What you should do —
Rewrite the data starting at the line with "You are a GUI agent. The screenshot is 1440×1248." and ending at the line with "Privacybeleid (95, 2561)", renaming "Learn more" to "Read more" and leaving everything else unchanged. Leave the pictures out.

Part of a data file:
>> Start
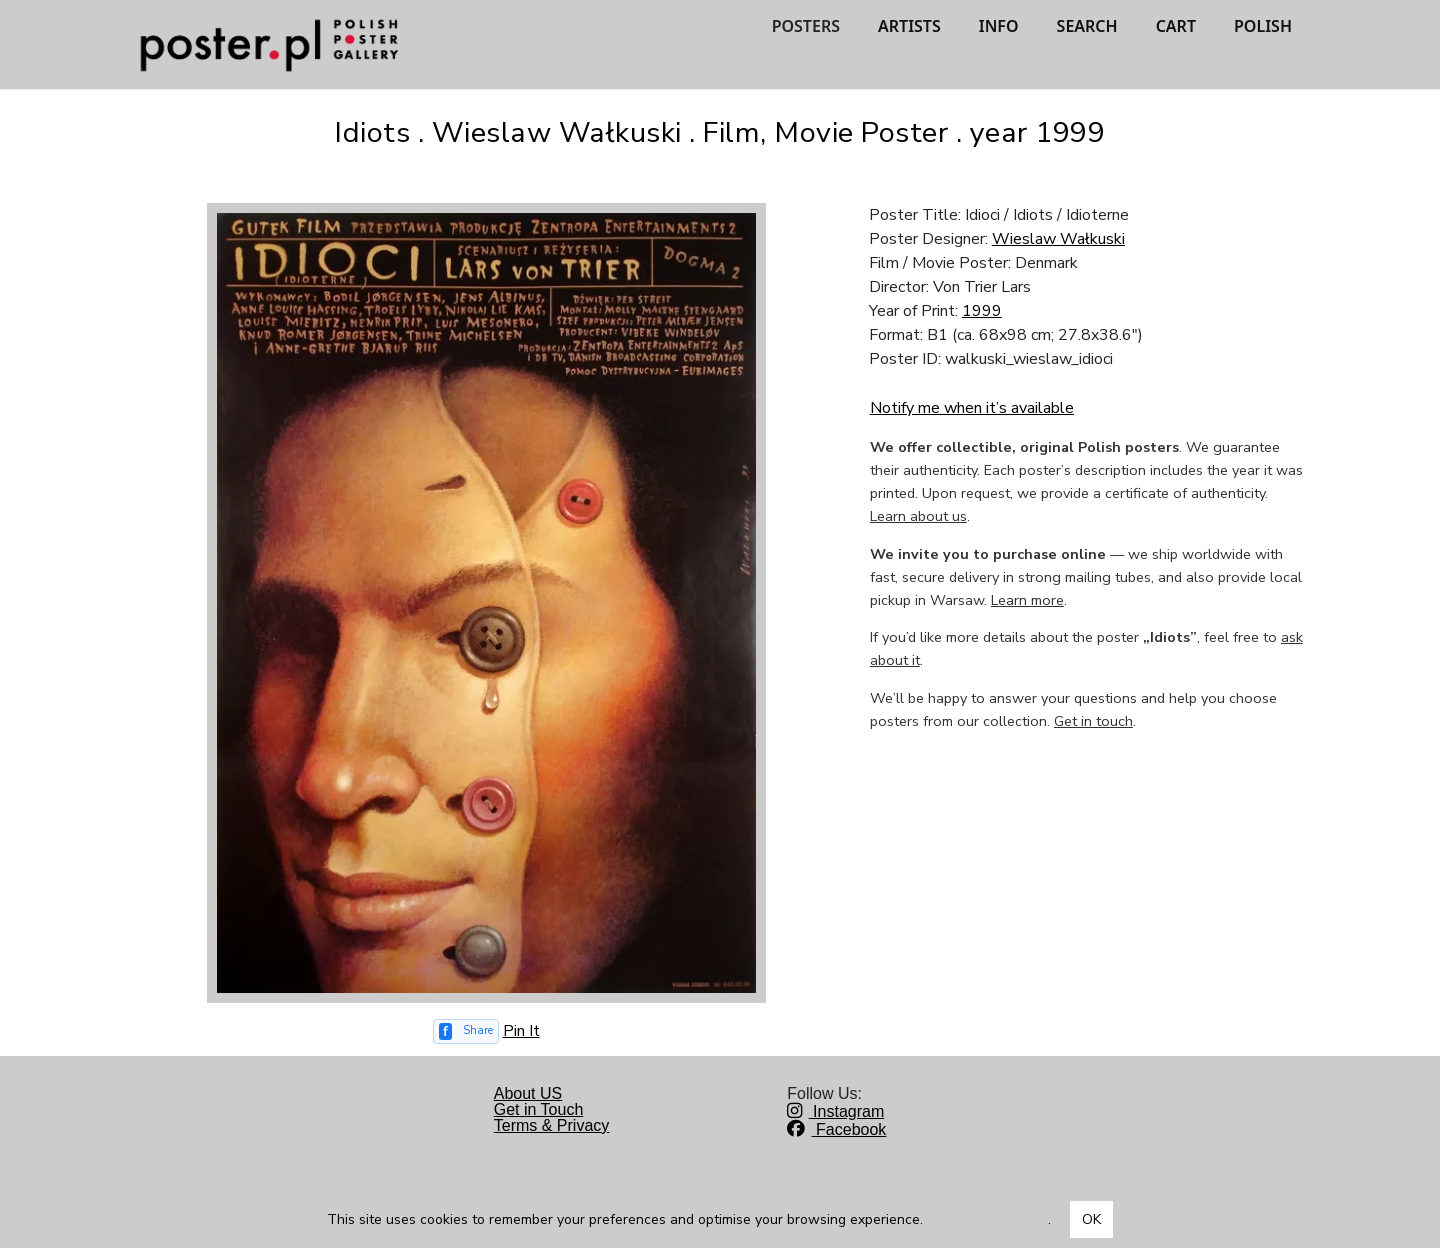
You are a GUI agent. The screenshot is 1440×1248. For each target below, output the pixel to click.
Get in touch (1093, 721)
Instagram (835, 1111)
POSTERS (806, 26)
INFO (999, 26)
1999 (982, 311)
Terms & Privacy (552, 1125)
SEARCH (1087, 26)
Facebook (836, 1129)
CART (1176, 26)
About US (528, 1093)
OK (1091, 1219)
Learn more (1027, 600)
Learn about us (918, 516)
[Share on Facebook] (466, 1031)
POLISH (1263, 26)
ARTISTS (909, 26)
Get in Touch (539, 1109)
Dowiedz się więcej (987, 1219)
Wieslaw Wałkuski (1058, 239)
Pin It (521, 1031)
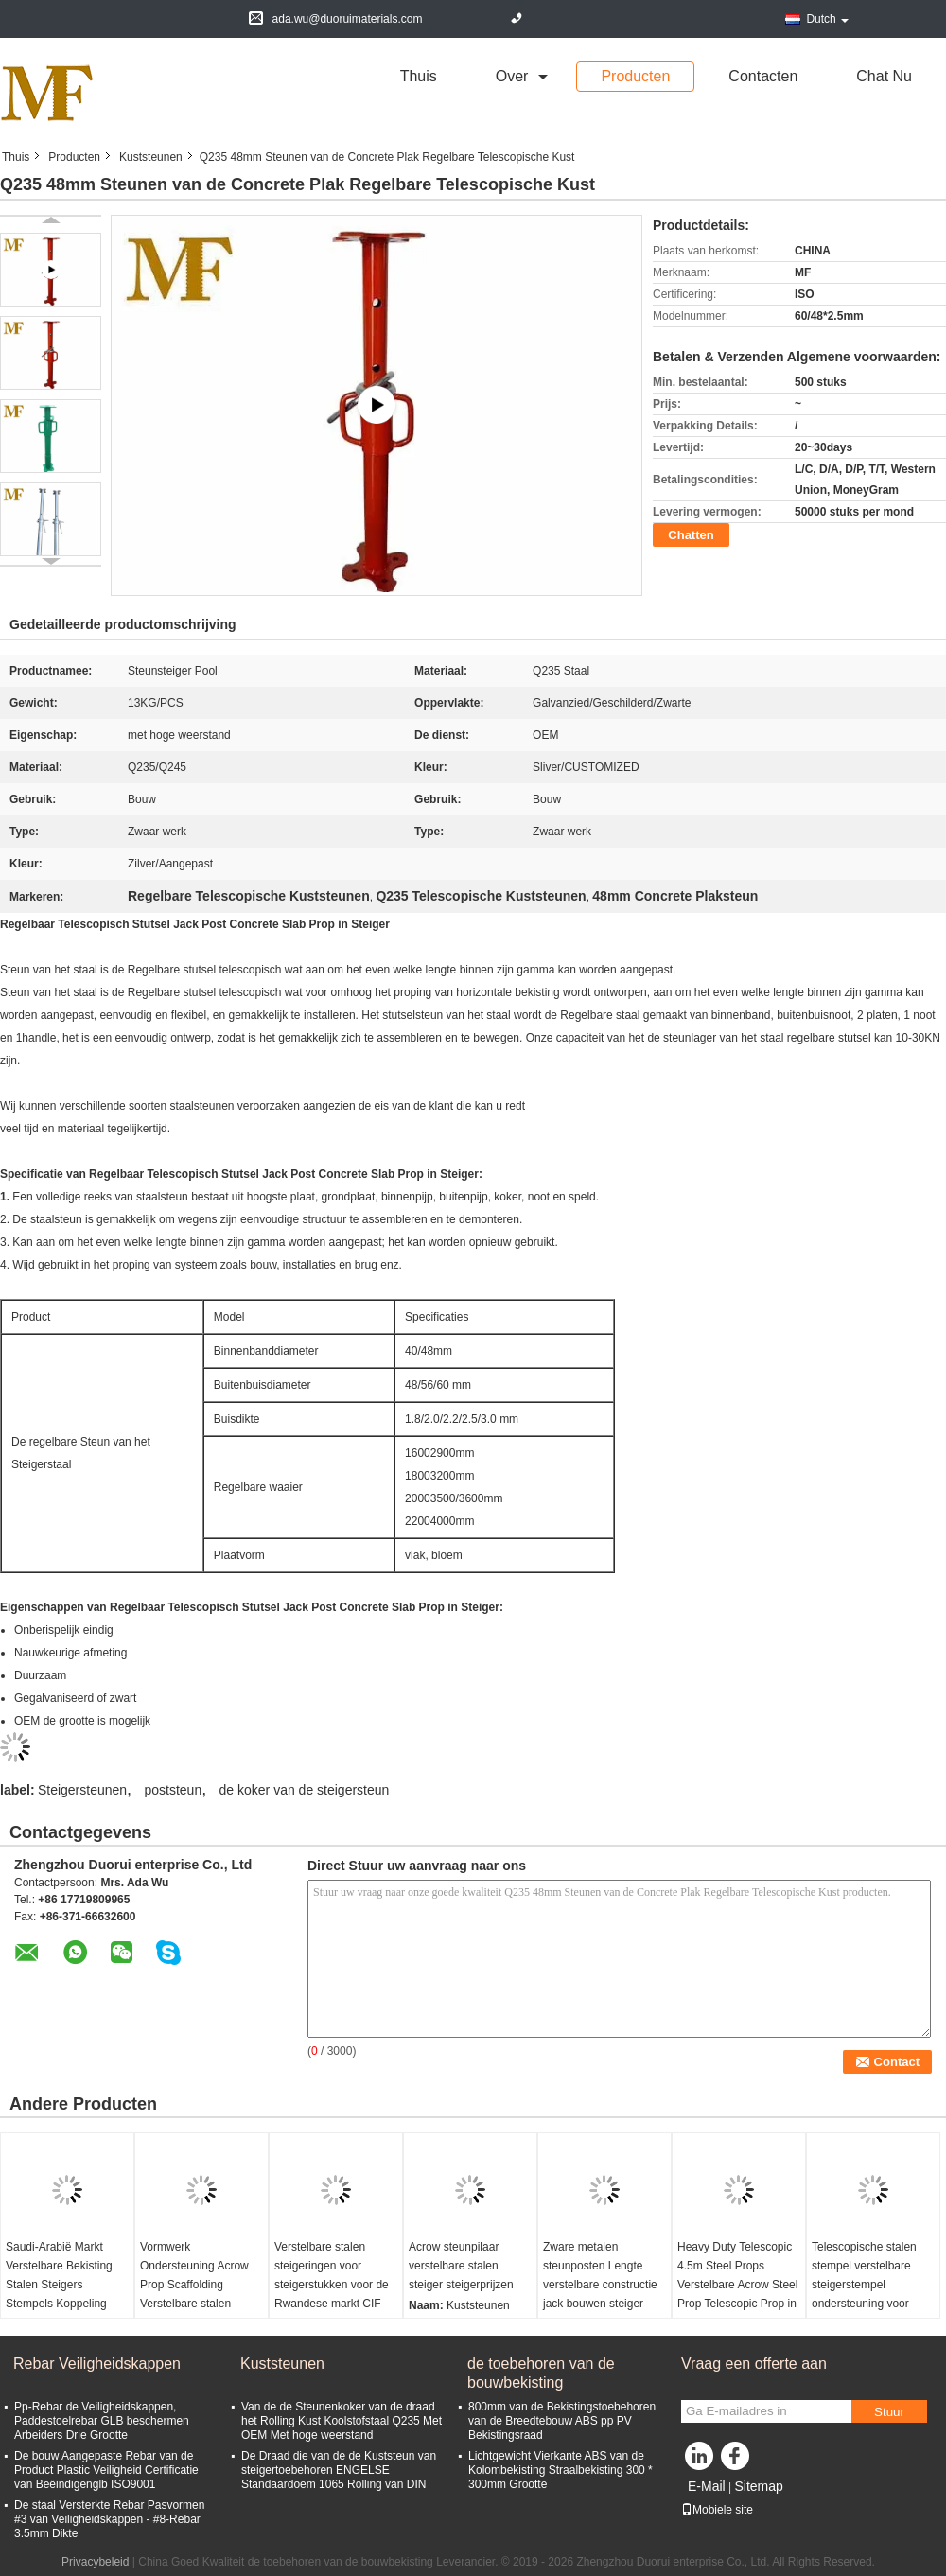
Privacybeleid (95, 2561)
>> End
>> Start
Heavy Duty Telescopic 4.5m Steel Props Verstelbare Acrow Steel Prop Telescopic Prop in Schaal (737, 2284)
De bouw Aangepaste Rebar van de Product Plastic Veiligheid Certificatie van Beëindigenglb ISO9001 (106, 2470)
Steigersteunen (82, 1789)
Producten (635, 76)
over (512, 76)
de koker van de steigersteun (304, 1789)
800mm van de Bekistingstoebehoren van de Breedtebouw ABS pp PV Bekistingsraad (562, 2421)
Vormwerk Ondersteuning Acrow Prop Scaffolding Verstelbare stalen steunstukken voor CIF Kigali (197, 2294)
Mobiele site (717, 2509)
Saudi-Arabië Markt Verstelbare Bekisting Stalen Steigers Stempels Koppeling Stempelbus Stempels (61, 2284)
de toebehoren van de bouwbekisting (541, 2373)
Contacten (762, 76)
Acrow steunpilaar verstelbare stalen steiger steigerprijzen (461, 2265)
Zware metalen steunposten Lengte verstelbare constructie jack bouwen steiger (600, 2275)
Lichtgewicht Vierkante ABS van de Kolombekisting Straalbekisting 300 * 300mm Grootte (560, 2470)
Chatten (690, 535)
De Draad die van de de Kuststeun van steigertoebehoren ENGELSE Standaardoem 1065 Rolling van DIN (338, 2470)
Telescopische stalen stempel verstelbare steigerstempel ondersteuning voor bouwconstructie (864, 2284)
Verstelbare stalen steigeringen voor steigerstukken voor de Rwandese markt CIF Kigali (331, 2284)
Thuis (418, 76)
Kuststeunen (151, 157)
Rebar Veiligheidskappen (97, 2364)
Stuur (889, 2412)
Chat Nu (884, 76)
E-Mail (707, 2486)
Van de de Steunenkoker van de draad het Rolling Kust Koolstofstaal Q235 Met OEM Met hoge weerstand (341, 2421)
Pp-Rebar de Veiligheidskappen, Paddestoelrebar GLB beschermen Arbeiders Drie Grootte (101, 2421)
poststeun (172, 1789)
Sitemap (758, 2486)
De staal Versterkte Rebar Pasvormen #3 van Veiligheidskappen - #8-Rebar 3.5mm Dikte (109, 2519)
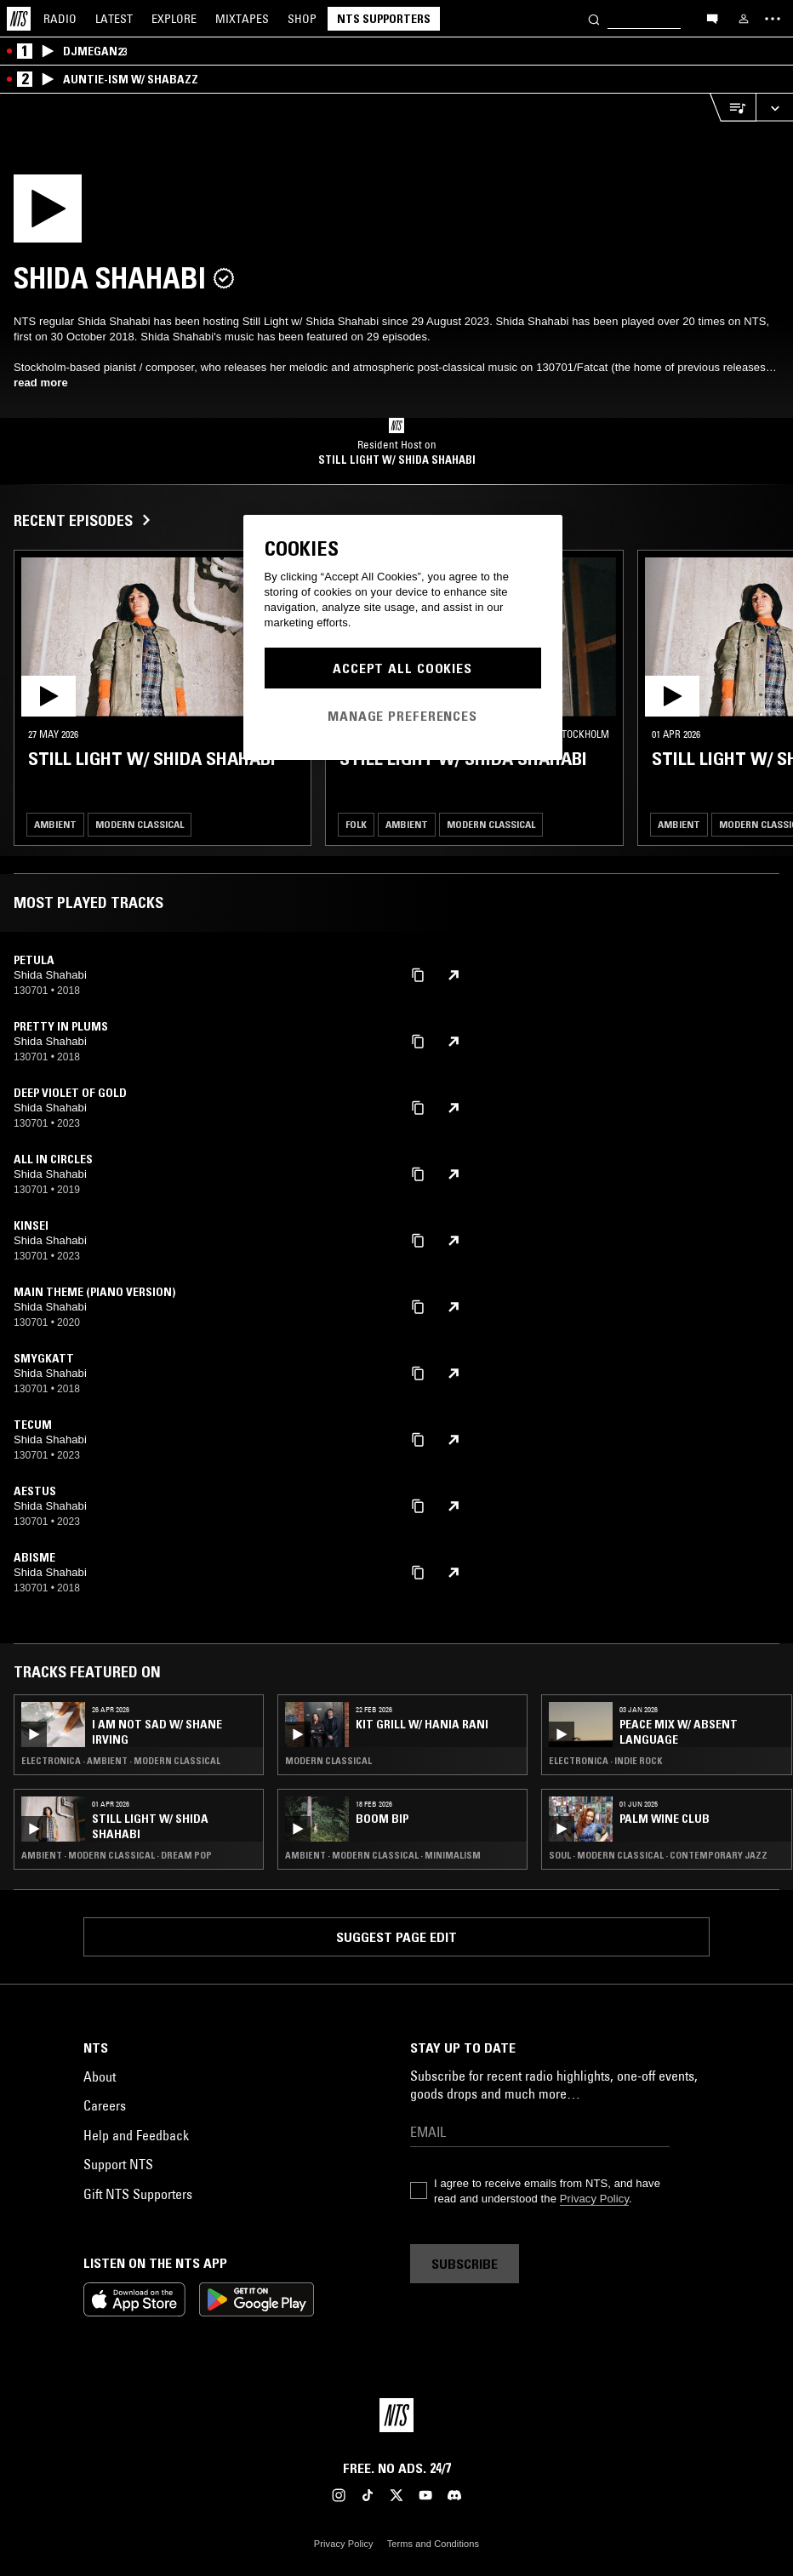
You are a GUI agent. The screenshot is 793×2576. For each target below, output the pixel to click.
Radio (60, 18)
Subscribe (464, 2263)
>> End
Response to the exercise —
You are a GUI agent. The screenshot is 1440×1248. For each target below, output the pixel to click.
Get in touch (1093, 721)
Instagram (835, 1111)
POSTERS (806, 26)
INFO (999, 26)
1999 (982, 311)
Terms & Privacy (552, 1125)
SEARCH (1087, 26)
Facebook (836, 1129)
CART (1176, 26)
About US (528, 1093)
OK (1091, 1219)
Read more (1027, 600)
Learn about us (918, 516)
[Share on Facebook] (466, 1031)
POLISH (1263, 26)
ARTISTS (909, 26)
Get in Touch (539, 1109)
Dowiedz się więcej (987, 1219)
Wieslaw Wałkuski (1058, 239)
Pin It (521, 1031)
Privacybeleid (95, 2561)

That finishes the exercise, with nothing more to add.